_Task_
Restate the data below word for word. Leave the images out.

_Pixel coordinate grounding data_
--

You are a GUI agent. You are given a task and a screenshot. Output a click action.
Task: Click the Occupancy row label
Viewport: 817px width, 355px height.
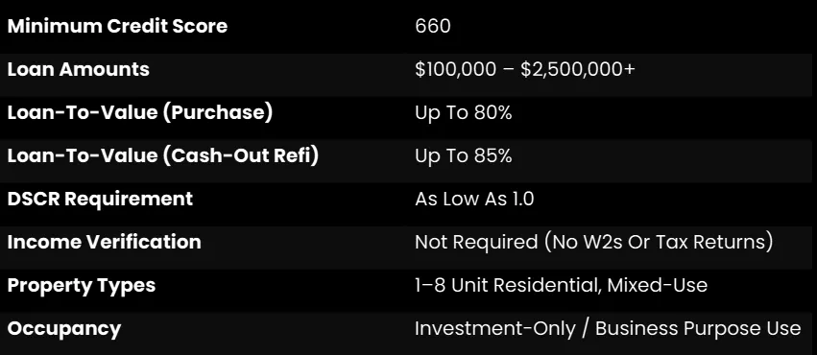pyautogui.click(x=64, y=329)
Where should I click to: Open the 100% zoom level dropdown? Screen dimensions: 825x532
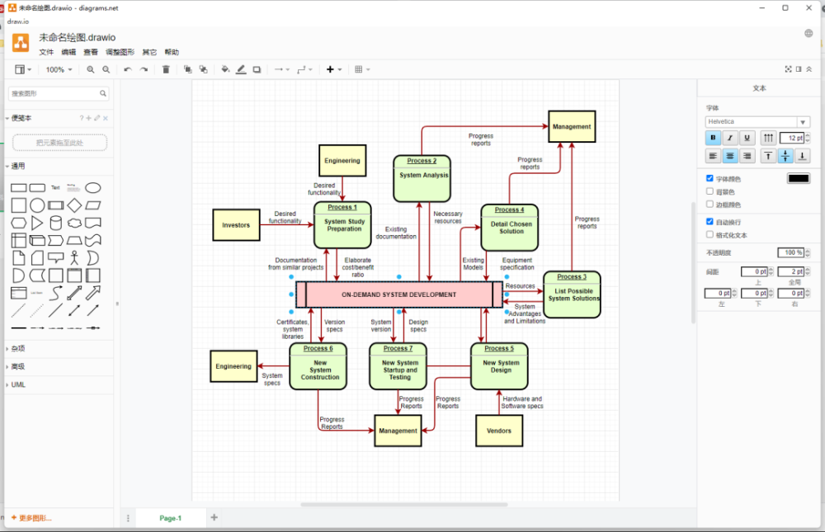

--

_The completed task_
You are a GUI agent. You are given a task and a screenshot. Output a click action.
Task: Click the Occupancy row label
Viewport: 817px width, 355px height.
pyautogui.click(x=64, y=329)
Where should I click to: Open the 100% zoom level dropdown? Screen dimensions: 825x532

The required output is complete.